New Zealand Local Government Funding Agency is pleased to announce it has approved a Green and Social Loan to Hawke’s Bay Regional Council (HBRC) for its Infrastructure Resilience Programme - North Island Weather Event (NIWE), under the Climate Change Adaptation and Resilience category. 

The Hawke’s Bay region was among the hardest hit by Cyclone Gabrielle, which left a significant impact across the Hawke’s Bay region: lives were lost, families displaced, and the primary sector (vital to region’s economy) was devasted.  

This event left key flood protection infrastructure managed by HBRC severely damaged, and in some cases no longer fit for purpose. HBRC is now tasked to rebuild, strengthen, and future-proof flood mitigation systems so its communities are safer, stronger, and more resilient to climate change. 

HBRC’s approach has been to create a NIWE programme of works, broken down into eleven key projects, each requiring a bespoke solution and tailored to its community’s unique needs and climate challenges. This programme is an important part of strengthening the region’s resilience, with the key goal of moving properties classified as Category 2C to Category 1, enabling landowners to rebuild, improve their insurability, restore value to their properties, and move forward.

HBRC Chair Sophie Siers has extended Council’s gratitude to LGFA for its financial support of the NIWE programme.

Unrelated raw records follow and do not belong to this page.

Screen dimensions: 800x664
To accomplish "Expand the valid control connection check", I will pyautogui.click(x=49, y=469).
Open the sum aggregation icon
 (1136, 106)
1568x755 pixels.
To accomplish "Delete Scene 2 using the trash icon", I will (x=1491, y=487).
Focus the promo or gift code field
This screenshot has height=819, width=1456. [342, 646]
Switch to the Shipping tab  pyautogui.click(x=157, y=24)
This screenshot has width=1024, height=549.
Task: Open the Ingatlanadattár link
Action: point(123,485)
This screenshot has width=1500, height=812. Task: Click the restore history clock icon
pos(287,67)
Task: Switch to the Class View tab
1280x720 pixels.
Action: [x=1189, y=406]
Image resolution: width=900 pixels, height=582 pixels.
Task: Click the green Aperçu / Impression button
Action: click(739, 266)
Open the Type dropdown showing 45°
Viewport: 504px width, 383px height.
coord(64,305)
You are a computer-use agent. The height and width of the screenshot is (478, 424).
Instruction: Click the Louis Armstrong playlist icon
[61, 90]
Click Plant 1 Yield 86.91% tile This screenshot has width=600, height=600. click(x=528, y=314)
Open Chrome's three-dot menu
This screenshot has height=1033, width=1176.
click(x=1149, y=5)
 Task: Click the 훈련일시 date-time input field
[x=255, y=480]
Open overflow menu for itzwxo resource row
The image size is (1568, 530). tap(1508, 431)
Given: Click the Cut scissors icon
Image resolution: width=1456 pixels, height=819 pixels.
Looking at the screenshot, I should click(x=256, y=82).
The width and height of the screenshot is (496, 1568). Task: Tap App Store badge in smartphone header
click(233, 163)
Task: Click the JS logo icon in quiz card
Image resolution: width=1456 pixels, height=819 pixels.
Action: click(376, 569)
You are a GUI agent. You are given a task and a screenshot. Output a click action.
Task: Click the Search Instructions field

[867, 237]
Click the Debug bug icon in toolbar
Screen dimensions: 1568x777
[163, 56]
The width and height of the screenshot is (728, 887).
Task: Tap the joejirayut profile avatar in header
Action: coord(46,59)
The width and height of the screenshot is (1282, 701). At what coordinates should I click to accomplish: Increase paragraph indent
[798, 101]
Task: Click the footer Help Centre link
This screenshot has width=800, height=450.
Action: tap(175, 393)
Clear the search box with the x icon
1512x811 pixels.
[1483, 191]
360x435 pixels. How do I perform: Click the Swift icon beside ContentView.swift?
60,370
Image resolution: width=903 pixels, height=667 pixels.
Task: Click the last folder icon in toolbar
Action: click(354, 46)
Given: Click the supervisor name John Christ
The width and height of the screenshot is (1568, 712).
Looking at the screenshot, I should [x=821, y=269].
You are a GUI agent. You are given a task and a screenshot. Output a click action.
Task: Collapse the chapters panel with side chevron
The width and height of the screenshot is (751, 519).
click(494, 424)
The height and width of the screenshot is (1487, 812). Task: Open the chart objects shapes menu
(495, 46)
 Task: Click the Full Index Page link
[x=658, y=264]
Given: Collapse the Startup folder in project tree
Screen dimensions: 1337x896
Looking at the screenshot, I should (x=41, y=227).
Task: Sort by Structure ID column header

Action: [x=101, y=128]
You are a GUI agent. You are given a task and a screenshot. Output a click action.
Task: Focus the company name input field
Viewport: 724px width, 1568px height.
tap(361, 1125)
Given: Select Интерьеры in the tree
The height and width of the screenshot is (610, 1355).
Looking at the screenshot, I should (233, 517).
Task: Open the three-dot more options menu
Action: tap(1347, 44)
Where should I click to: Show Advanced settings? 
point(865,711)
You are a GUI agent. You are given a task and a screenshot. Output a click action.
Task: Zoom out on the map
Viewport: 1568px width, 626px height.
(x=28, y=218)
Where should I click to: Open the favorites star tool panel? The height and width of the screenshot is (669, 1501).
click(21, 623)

“There is a synergy between what LGFA and HBRC are undertaking with the NIWE flood resilience programme in terms of its social improvements and the environmental benefits these important projects will deliver to our communities in Hawke’s Bay,” says Chair Siers. 

LGFA has financed Hawke’s Bay Regional Council’s portion of this programme with it being the first combined programme of works approved under LGFA’s Green and Social Loan programme.

Waiohiki

One of the 11 projects within the programme, the Waiohiki Project, is a stopbank focused on mitigating the impact of floodwaters on the local marae and community.